Authentic Brands Group Inc. plans to expand clothing offerings, add NFTs and crypto payments.

Authentic Brands Group Inc., the owner of licensing and marketing rights to names like David Beckham and Juicy Couture, plans to expand clothing offerings and add NFTs and crypto payments to kickstart Reebok following its purchase of the brand.

With the acquisition of the athleticwear brand complete, Authentic on Tuesday said it signed about a dozen distribution partners operating in more than 80 countries, including Foot Locker Inc., Farfetch Ltd.’s New Guards Group and luxury goods maker Falic Group.

The $2.5 billion purchase of Reebok is Authentic’s largest yet, and CEO Jamie Salter has comparably big plans. He expects Reebok to exceed $5 billion in global retail sales next year, up from $3.7 billion to $4 billion currently.

“You’ve got to pay attention to the brand and we’re going to pay attention to the brand,” Salter said in an interview Monday.


Reebok plans to get there through inking new partnerships, adding more clothing, and growing in markets like China, South Korea and Latin America, executives said in interviews Monday.

Salter sees an equal split between Reebok’s performance-oriented lines like Nano and fashion and retro offerings including Club C. Authentic will also use its sourcing and distribution prowess to expand in clothing.
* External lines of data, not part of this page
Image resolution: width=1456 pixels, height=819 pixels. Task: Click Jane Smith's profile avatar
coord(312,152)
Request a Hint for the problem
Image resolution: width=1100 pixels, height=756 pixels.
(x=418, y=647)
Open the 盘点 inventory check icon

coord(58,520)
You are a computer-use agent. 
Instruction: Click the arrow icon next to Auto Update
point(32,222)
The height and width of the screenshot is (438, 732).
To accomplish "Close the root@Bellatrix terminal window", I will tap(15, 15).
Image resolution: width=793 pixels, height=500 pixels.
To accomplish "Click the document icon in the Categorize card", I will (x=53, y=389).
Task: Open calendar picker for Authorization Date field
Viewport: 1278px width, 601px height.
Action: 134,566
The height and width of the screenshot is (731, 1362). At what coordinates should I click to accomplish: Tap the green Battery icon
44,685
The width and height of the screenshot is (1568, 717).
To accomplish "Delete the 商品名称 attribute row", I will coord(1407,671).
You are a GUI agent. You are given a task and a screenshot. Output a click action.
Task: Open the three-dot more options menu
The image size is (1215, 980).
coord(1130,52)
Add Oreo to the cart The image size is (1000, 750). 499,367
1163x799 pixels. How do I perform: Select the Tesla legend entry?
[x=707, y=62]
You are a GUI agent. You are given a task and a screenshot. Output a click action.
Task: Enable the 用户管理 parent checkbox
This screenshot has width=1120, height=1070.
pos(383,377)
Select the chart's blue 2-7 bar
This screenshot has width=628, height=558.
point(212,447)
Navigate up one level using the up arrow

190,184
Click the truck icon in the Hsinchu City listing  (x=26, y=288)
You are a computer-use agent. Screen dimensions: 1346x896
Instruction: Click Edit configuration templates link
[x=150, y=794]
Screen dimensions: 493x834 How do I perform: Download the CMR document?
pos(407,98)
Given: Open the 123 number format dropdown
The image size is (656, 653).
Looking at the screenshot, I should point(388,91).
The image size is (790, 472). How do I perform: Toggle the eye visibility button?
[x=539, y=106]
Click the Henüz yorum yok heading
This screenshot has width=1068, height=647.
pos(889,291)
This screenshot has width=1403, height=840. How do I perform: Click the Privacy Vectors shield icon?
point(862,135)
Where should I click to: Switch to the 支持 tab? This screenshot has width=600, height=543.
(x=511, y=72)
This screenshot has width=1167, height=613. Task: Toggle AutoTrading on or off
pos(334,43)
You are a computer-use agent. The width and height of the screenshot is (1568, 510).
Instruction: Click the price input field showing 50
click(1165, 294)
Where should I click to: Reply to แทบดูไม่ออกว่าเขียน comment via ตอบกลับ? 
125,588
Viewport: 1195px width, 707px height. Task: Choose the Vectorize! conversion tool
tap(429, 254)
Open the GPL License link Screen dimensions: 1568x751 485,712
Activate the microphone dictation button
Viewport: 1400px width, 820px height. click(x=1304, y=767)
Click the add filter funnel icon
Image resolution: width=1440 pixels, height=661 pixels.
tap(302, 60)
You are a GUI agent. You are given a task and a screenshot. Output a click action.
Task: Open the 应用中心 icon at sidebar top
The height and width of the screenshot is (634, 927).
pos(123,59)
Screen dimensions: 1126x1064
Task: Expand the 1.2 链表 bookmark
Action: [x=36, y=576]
“You’re going to see some real growth on the apparel side,” Salter said.

Growing Stable

Reebok joins more than 30 properties owned by Authentic, including Sports Illustrated, Brooks Brothers and Eddie Bauer. That means opportunities for collaborations with other brands, executives said.


“Will you see Reebok Club Cs, which go great with an athletic tuxedo, in a Brooks Brothers store? Yes, you will,” Authentic President Nick Woodhouse said.

As for those Reebok NFTs and acceptance of crypto payments, expect them this year, Woodhouse and Salter said.

Salter founded Authentic in 2010, buying small brands and celebrity names like Marilyn Monroe. Since then, it’s been a key player in the shakeup of the retail industry after teaming up with mall landlords to purchase bankrupt merchants including Forever 21 and Brooks Brothers as private equity’s appetite for retailers dimmed.

Authentic agreed to buy Reebok last August from Adidas AG. The New York-based brand manager filed to go public last year, then pulled the planned offering after announcing the Reebok deal and selling about a quarter of the company to CVC Capital Partners and HPS Investment Partners.